In the Board's reasoning below, why does the Board conclude that the main request is not allowable? Answer in one to three sentences.

Text passage -
——————————

3. This argument does not convince the Board. It remains unclear how the relative movement of the slit and polymer surface shown in Figure 6 can generate a concentrically expanding or converging pattern around a virtual point, as shown in Figure 5 and defined in present claim 1. Even though it can be accepted that "a slit exposure mask may be a means for generating an optical exposure pattern by interference" as stated by the appellant in its statement of grounds (see section II above), it is not explained which movement generates the concentric expansion or convergence from and to, respectively, a virtual point. The fact that the exposure through a slit involves interference is well known and its mere mention is not sufficient for the skilled person to carry out the present invention.

4. Therefore the main request is not allowable.

——————————

Material -

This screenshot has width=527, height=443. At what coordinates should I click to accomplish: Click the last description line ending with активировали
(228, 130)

——————————

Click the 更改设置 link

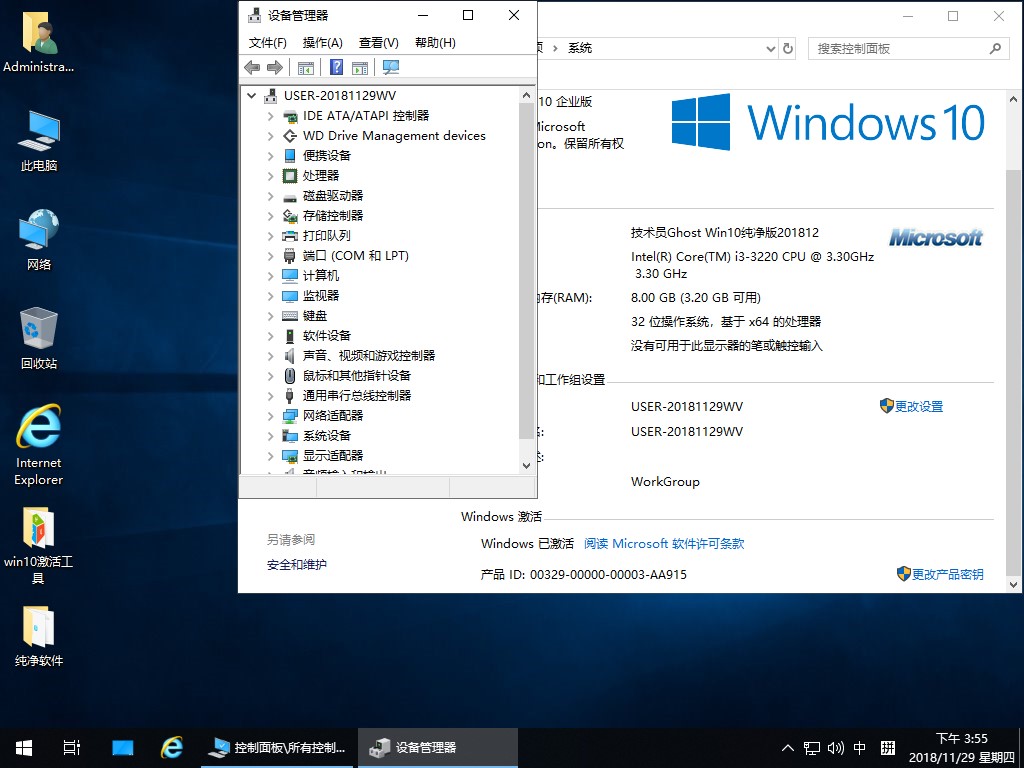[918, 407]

——————————

Solution to the exercise - The Board is not convinced by the appellant's argument because it remains unclear how the relative movement of the slit and polymer surface in Figure 6 could generate a pattern that expands or converges concentrically around a virtual point, as shown in Figure 5 and defined in claim 1. No explanation is given of which movement produces this effect. Merely mentioning that slit exposure involves interference, which is well known, is not enough for the skilled person to carry out the invention.